Un gesto che porta speranza
La donazione rappresenta un atto di grande valore umano, trasformando un ricordo personale in un’opportunità concreta per salvare vite. Durante la cerimonia, Roberto Gussoni e Angelo Desario dell’associazione Sessantamilavitedasalvare Altomilanese odv hanno dichiarato:
«La perdita di una persona cara lascia un vuoto incolmabile, ma esistono gesti che riescono a trasformare quel dolore in una speranza concreta per gli altri. La scelta del nostro donatore è uno di questi».
Con l’installazione di questo dispositivo, il numero di defibrillatori pubblici presenti sul territorio comunale sale a dieci, consolidando il progetto di cardioprotezione avviato dall’associazione in collaborazione con l’Amministrazione comunale e i cittadini. I rappresentanti dell’associazione hanno aggiunto:
«A nome di Sessantamilavitedasalvare, desideriamo esprimere la nostra più profonda gratitudine per la fiducia accordataci. Grazie a questa donazione, inauguriamo la decima postazione pubblica di Dairago. Dieci defibrillatori significano dieci opportunità in più di salvare una vita, una città più sicura e cittadini sempre più consapevoli dell’importanza del primo soccorso».
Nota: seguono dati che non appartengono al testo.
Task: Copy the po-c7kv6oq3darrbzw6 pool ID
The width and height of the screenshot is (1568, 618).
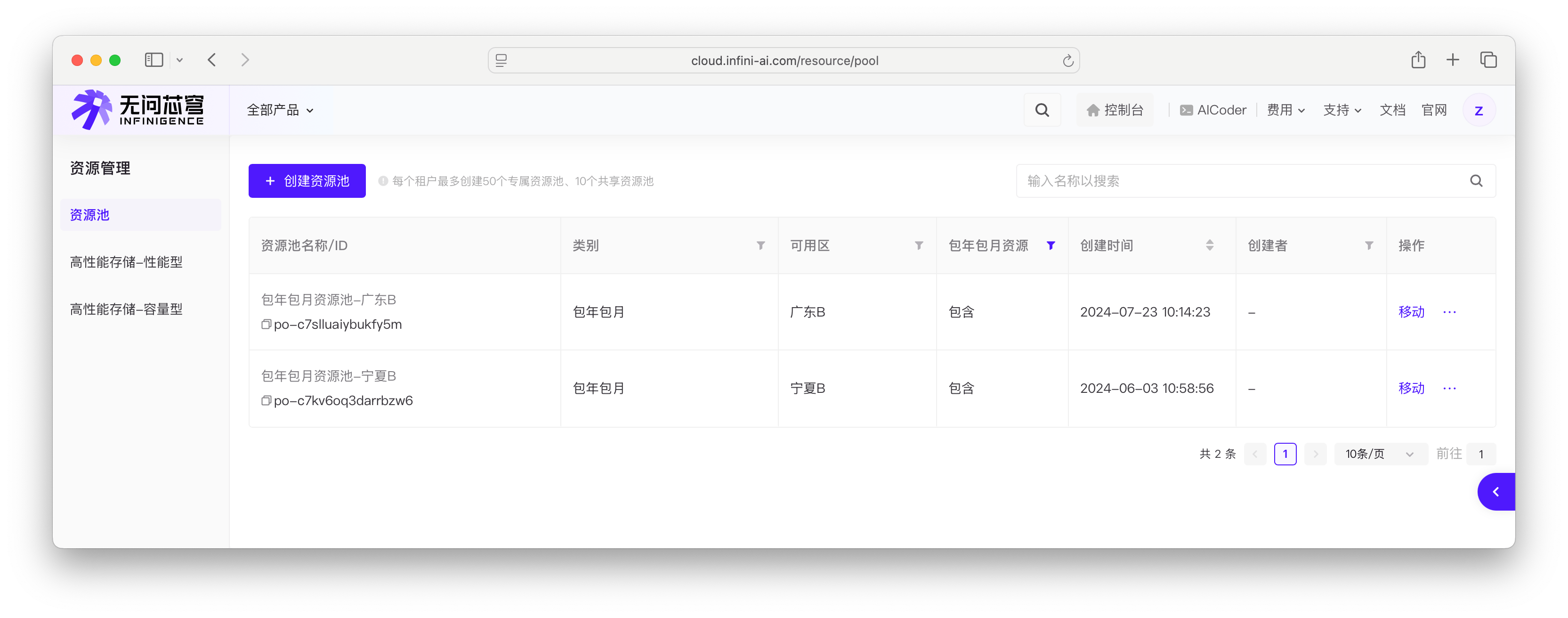Action: [x=266, y=401]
Tributo alla maestra Franca
Alla cerimonia ha partecipato anche il sindaco Paola Rolfi, che ha espresso pubblicamente il suo ringraziamento al donatore e a tutti coloro che hanno contribuito al progetto. La prima cittadina ha commentato:
«È stato per me un onore ricordare come il dono di Enrico sia un tributo vivo a sua moglie, che ha dedicato la sua vita alla crescita di tanti bambini».
Rolfi ha inoltre ringraziato la famiglia Olgiati per aver messo a disposizione lo spazio per l’installazione del Dae e l’associazione Sessantamilavitedasalvare Altomilanese odv, con un ringraziamento particolare a Roberto Gussoni per il suo costante impegno nella diffusione dei defibrillatori sul territorio.
Un impegno per la comunità
Per i volontari dell’associazione, ogni Dae rappresenta molto di più di un semplice presidio sanitario: è il simbolo di una comunità che sceglie di prendersi cura delle persone e di investire nella prevenzione. Intervenire nei primi minuti in caso di arresto cardiaco con la rianimazione cardiopolmonare e l’uso di un defibrillatore aumenta significativamente le probabilità di sopravvivenza. L’associazione ha ribadito l’intenzione di proseguire il progetto con nuove installazioni, corsi di formazione e iniziative per diffondere la cultura del primo soccorso. I volontari hanno sottolineato:
«Un defibrillatore è fondamentale, ma altrettanto importanti sono i cittadini che sanno riconoscere un arresto cardiaco e hanno il coraggio di intervenire».
Con la decima postazione attiva 24 ore su 24, Dairago compie un ulteriore passo verso una rete di cardioprotezione sempre più capillare, dimostrando come la collaborazione tra cittadini, volontari e istituzioni possa concretizzarsi in un efficace strumento di tutela della salute e della vita.